[What this task involves] Give back exactly the lines of the material below, starting with the line with "Given: Click the signal" and going on through the line with "Open the 'our".

----------------

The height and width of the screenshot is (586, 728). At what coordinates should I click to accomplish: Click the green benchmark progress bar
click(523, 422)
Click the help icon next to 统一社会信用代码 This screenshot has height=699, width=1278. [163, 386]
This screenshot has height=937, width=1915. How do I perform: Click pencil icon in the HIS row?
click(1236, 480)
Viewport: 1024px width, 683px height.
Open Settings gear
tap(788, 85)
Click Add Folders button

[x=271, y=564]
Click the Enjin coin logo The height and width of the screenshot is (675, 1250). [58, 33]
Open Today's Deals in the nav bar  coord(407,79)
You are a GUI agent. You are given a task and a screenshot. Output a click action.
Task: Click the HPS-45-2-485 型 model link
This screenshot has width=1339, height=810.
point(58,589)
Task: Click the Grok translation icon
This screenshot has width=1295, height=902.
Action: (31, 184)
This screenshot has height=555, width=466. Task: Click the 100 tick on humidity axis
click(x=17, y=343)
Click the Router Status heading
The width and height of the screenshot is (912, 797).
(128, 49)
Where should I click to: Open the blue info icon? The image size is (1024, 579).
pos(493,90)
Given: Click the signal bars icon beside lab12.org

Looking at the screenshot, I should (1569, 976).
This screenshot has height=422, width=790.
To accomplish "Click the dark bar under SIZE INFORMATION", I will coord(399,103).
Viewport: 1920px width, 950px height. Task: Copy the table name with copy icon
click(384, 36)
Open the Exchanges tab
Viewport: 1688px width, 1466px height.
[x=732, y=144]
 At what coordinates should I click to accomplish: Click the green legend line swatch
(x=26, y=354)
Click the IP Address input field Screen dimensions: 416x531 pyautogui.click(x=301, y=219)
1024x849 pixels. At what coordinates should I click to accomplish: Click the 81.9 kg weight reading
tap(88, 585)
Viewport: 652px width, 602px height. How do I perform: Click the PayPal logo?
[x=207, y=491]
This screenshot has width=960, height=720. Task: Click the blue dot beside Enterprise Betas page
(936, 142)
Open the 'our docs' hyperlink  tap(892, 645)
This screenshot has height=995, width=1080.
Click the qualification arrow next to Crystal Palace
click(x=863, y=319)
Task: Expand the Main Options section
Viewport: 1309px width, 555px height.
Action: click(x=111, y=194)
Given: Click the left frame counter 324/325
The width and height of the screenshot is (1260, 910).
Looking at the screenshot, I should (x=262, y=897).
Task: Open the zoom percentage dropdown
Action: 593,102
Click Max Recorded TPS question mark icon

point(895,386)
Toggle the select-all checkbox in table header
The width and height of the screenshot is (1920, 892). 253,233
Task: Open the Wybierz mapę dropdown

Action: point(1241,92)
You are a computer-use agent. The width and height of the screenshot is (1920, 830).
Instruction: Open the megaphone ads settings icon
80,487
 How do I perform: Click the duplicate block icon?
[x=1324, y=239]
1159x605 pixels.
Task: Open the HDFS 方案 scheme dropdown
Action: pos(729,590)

----------------

[Answer area]
Given: Click the signal bars icon beside lab12.org

Looking at the screenshot, I should (1569, 976).
This screenshot has height=422, width=790.
To accomplish "Click the dark bar under SIZE INFORMATION", I will coord(399,103).
Viewport: 1920px width, 950px height. Task: Copy the table name with copy icon
click(384, 36)
Open the Exchanges tab
Viewport: 1688px width, 1466px height.
[x=732, y=144]
 At what coordinates should I click to accomplish: Click the green legend line swatch
(x=26, y=354)
Click the IP Address input field Screen dimensions: 416x531 pyautogui.click(x=301, y=219)
1024x849 pixels. At what coordinates should I click to accomplish: Click the 81.9 kg weight reading
tap(88, 585)
Viewport: 652px width, 602px height. How do I perform: Click the PayPal logo?
[x=207, y=491]
This screenshot has width=960, height=720. Task: Click the blue dot beside Enterprise Betas page
(936, 142)
Open the 'our docs' hyperlink  tap(892, 645)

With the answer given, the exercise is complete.